> _Exercise instructions_
1 - Name the distribution categories used to describe myoclonus in the movement disorders passage below.
2 - Write out the movement disorders passage below word for word, everything from "Myoclonus: Abrupt, lightning-like" down to "abrupt muscle relaxation.".

> _Reading passage_
━━━━
Movement Disorders

David A. Isaacs, MD



OVERVIEW


Abnormal movements are a common reason for hospital neurology consultation. Tremor and myoclonus are the most common abnormal movements seen in the inpatient setting. Medications and metabolic disturbances are the most common identified etiologies. Abnormal movements may occur in association with encephalopathy or as an isolated entity. As with encephalopathy, it is more common to identify multiple contributing factors rather than a single cause. Occasionally, a single medication can precipitate tremor or myoclonus, either directly or via a drug–drug interaction. Equally important, drug withdrawal can result in abnormal movements. When abnormal movements occur concurrently with encephalopathy, seizures should be considered and an electroencephalogram (EEG) may be needed for diagnosis. Some abnormal movements commonly seen in the hospital setting include:



Tremor: Rhythmic involuntary movement, described by the frequency and by its presence at rest, in posture, or with action.


Myoclonus: Abrupt, lightning-like muscle contractions, which may also occur in trains and be confused with tremor, described by its distribution (generalized, segmental or focal). Negative myoclonus (or asterixis) is abrupt muscle relaxation.
━━━━
> _Information_
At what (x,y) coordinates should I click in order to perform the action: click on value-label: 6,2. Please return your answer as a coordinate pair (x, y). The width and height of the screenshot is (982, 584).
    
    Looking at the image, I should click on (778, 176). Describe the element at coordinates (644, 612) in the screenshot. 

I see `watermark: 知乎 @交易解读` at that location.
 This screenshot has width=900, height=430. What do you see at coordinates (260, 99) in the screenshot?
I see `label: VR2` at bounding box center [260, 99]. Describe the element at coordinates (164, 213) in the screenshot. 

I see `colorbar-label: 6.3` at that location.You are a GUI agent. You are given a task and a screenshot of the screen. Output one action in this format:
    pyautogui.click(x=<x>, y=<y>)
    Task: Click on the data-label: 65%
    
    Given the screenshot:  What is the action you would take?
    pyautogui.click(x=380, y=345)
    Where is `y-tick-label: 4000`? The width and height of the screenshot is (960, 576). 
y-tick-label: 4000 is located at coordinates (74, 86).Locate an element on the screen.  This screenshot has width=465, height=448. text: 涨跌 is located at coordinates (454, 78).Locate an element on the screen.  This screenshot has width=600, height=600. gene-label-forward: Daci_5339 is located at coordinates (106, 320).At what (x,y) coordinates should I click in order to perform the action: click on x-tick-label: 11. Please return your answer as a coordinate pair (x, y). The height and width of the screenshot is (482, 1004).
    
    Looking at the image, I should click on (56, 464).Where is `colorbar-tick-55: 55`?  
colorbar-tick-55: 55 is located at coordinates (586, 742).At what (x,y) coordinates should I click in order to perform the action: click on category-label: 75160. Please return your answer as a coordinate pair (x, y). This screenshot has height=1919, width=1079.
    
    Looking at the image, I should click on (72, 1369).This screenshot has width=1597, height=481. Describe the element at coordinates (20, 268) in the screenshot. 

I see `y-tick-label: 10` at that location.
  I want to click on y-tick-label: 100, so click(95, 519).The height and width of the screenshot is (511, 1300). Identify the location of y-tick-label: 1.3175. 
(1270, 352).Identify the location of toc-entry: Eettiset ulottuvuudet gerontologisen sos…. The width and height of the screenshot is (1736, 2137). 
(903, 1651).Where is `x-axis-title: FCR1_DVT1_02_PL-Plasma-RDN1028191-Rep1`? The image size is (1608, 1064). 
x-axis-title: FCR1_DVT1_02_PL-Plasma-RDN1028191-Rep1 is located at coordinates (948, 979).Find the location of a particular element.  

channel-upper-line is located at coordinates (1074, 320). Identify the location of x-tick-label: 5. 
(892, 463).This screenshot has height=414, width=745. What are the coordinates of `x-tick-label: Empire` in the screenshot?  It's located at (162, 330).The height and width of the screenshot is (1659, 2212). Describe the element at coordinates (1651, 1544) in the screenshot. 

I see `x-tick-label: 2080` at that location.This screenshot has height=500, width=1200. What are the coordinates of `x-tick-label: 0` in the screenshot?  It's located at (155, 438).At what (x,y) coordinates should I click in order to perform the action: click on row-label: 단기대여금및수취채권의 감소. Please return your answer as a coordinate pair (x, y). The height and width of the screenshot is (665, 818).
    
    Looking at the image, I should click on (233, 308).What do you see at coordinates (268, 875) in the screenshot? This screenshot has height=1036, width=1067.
━━━━
> _Solutions to the tasks_
1 - Generalized, segmental, and focal.

2 -
Myoclonus: Abrupt, lightning-like muscle contractions, which may also occur in trains and be confused with tremor, described by its distribution (generalized, segmental or focal). Negative myoclonus (or asterixis) is abrupt muscle relaxation.